President
Ahmadinejad ordered police to provide Nobel Peace Prize laureate Shirin Ebadi
extra protection, after she recently told police she has received an increasing
number of death threats, Radio Farda reported, citing Iranian media. Ahmadinejad
also instructed the police to find out who sent her threatening letters.
As a lawyer, Ebadi
has defended a number of Iranians in rights abuse cases and believes she has
provoked the anger of people opposed to her liberal views. She recently told
Reuters that she is not afraid of working for a "righteous" cause. She has
appointed two lawyers, Abdolfattah Soltani and Laila Alikarami, as her attorneys
in this case, Radio Farda reported on April 15.

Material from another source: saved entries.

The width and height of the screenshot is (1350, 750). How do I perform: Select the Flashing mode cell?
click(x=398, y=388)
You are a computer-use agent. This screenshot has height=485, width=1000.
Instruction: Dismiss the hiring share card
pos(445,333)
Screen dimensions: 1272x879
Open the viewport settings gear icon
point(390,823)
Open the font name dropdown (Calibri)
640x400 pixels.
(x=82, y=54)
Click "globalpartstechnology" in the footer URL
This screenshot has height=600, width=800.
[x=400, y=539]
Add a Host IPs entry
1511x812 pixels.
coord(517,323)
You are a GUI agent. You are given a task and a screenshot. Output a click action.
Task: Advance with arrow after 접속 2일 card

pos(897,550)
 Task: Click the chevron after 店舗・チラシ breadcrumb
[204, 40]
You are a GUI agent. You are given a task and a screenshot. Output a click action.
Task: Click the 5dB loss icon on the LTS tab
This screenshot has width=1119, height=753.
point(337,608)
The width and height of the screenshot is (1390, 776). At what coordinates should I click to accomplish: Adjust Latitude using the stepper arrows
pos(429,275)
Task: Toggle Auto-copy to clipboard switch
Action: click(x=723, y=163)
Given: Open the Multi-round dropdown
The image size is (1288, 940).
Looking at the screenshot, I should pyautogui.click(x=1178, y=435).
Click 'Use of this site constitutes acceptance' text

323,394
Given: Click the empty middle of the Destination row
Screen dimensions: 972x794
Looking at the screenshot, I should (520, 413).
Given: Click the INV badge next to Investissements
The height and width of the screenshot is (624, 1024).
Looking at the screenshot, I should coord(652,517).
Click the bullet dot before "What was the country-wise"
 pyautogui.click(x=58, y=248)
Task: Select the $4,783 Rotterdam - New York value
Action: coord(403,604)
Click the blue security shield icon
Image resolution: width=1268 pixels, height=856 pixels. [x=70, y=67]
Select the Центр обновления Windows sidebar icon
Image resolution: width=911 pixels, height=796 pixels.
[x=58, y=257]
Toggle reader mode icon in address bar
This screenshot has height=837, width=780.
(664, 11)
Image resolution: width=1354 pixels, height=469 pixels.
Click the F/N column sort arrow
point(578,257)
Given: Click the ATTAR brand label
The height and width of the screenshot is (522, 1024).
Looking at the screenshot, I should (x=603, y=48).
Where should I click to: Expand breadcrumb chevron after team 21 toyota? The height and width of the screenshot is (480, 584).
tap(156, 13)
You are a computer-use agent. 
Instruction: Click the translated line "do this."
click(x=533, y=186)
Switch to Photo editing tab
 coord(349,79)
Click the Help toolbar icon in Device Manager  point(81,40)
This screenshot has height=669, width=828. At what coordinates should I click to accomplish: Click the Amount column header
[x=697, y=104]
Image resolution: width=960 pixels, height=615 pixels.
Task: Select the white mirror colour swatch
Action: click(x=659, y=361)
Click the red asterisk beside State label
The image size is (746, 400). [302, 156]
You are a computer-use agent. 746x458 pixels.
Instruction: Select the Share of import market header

Ebadi complains of death threats
Nobel Peace Prize winner Shirin Ebadi wrote on April 14 to Iranian police chief
Ismail Ahmadi-Moqaddam to inform him that threats against her "life and
security" and that of her family have "recently intensified," Radio Farda
reported on April 14, citing a statement from her law office.
Ebadi enclosed photocopies of threats sent to her
office on April 3. She told Ahmadi-Moqaddam she has no personal disputes with
anyone and defended human rights plaintiffs free of charge, and concluded
thereby that those threatening her "are opposed to my...opinions."
She said one of the threats was signed by a group
called the Anti-Baha'i Society and it warned her to stop serving the interests
of foreigners and Baha'is. Baha'is are a religious group founded in Iran in the
19th century, and effectively outlawed in Iran since the 1979 revolution.
Another threatening letter said Ebadi has been
repeatedly warned to mind what she says in public, and but has continued to
speak abroad. The letter told her, "you are being warned for the last time to
amend your conduct, or you will taste the vengeance for betraying the country
and Islam," Radio Farda reported.
... Payvand News - 04/16/08 ...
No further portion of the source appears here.